» WHAT THIS TASK INVOLVES
Every line holding the word "will" should be copied from the material.

- - -

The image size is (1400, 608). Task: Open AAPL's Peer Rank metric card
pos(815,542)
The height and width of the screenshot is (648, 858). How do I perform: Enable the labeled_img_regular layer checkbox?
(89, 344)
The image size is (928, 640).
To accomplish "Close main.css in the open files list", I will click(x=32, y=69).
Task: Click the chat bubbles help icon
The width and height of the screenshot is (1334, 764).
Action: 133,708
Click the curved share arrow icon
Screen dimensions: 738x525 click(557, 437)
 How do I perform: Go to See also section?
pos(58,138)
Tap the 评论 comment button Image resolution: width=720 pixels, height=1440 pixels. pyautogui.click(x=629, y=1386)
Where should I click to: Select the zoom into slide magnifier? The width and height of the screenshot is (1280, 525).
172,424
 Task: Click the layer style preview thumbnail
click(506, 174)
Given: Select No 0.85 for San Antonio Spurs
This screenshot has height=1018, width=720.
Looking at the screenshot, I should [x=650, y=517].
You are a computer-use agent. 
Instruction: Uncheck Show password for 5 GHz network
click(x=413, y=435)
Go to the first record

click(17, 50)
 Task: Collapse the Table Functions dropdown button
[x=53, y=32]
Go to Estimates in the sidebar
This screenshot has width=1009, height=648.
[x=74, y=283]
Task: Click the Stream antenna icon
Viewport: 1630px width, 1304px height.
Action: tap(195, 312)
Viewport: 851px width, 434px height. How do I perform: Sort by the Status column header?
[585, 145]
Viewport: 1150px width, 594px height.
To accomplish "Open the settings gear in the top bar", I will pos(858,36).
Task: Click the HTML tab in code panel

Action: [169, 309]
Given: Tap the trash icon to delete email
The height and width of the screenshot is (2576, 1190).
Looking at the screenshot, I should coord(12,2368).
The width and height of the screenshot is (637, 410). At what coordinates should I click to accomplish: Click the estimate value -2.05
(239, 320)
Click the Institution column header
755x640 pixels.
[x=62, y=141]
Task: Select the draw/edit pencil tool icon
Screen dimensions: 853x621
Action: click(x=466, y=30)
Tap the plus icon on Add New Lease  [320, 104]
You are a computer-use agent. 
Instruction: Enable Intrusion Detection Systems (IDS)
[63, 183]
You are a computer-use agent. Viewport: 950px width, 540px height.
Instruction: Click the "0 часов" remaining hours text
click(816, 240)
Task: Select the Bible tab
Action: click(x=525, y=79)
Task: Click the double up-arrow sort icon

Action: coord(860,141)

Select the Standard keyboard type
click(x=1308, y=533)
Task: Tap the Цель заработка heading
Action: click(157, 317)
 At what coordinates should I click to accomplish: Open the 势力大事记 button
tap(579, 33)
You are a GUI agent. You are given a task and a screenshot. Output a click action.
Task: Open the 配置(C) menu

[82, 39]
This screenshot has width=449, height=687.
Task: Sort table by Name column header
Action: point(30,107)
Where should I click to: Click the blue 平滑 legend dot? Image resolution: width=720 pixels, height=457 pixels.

- - -

» RESPONSE TO THIS EXERCISE
To accomplish "Close main.css in the open files list", I will click(x=32, y=69).
To accomplish "Open the settings gear in the top bar", I will pos(858,36).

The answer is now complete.